Problem is, the TV doesn't show me any of that. If I watch the tennis majors, I get to feel how the players feel. I see their expressions, their comments to themselves, the way they react. In golf coverage, all I see is a white ball against a blue sky, thanks to some brilliant camera work and absolutely zero imagination from the producers. I want to see the player's face, split screen with the ball, then what he says to his caddie.

I might even pay for that. Let me know when it happens.

Terry Wall
Winchester, England

Golf god poses over a one-upped J.T.
One piece that reader Dave Richner omitted from his comments about getting back to the traditions of the game was humility and respect for your opponents (“From the Morning Read inbox,” July 15).

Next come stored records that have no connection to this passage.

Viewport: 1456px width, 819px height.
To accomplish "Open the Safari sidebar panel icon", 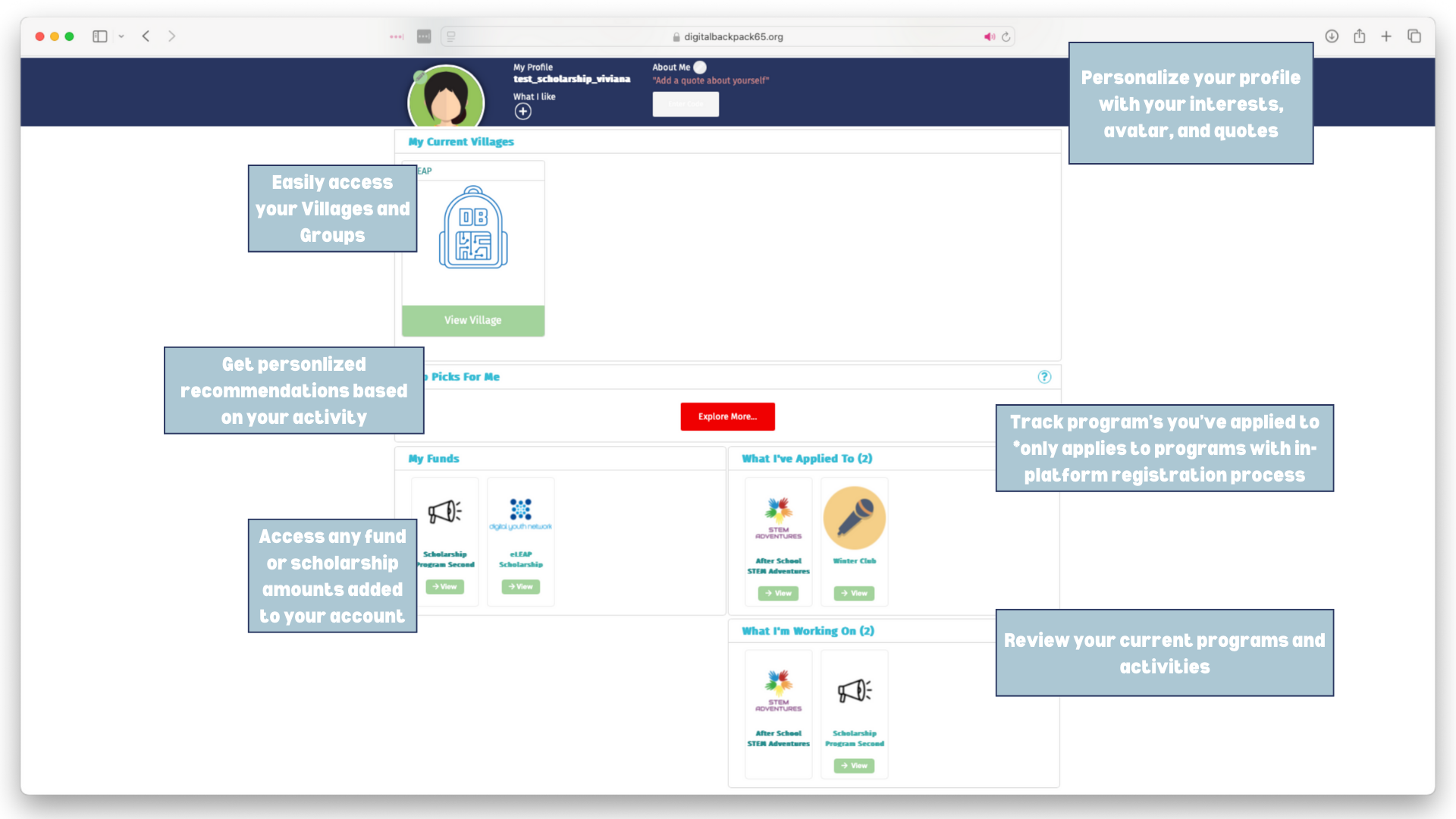I will [100, 36].
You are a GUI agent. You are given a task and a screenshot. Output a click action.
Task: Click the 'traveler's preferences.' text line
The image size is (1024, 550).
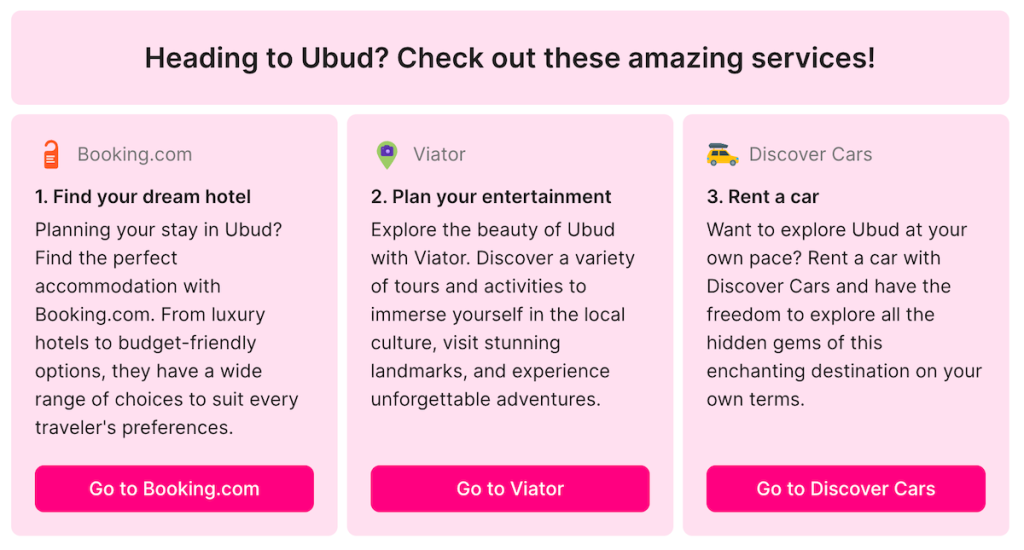[x=134, y=428]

I have tried to like Justin Thomas, but every time I get close, his bratty behavior turns me off. You never would have seen Arnold Palmer, Jack Nicklaus or any of the greats of that era let out a scream and fist pump when making a bomb such as what Thomas did on the first playoff hole Sunday at the Workday Charity Open. Not when your opponent still has a putt to tie. Hey, to win the tournament, OK. But not when you’re in a match-play situation and it hasn’t won the hole.

His behavior was not unlike an NBA player dunking over an opponent. It’s not the two points; it’s the dunk that’s meant to “poster” the opponent.

I’m glad that Collin Morikawa made his putt and acted with humility and respect for his opponent when he did.

But the golf god paid J.T. back. Apparently, s/he doesn’t like bad behavior, either.

Charlie Jurgonis
Fairfax, Va.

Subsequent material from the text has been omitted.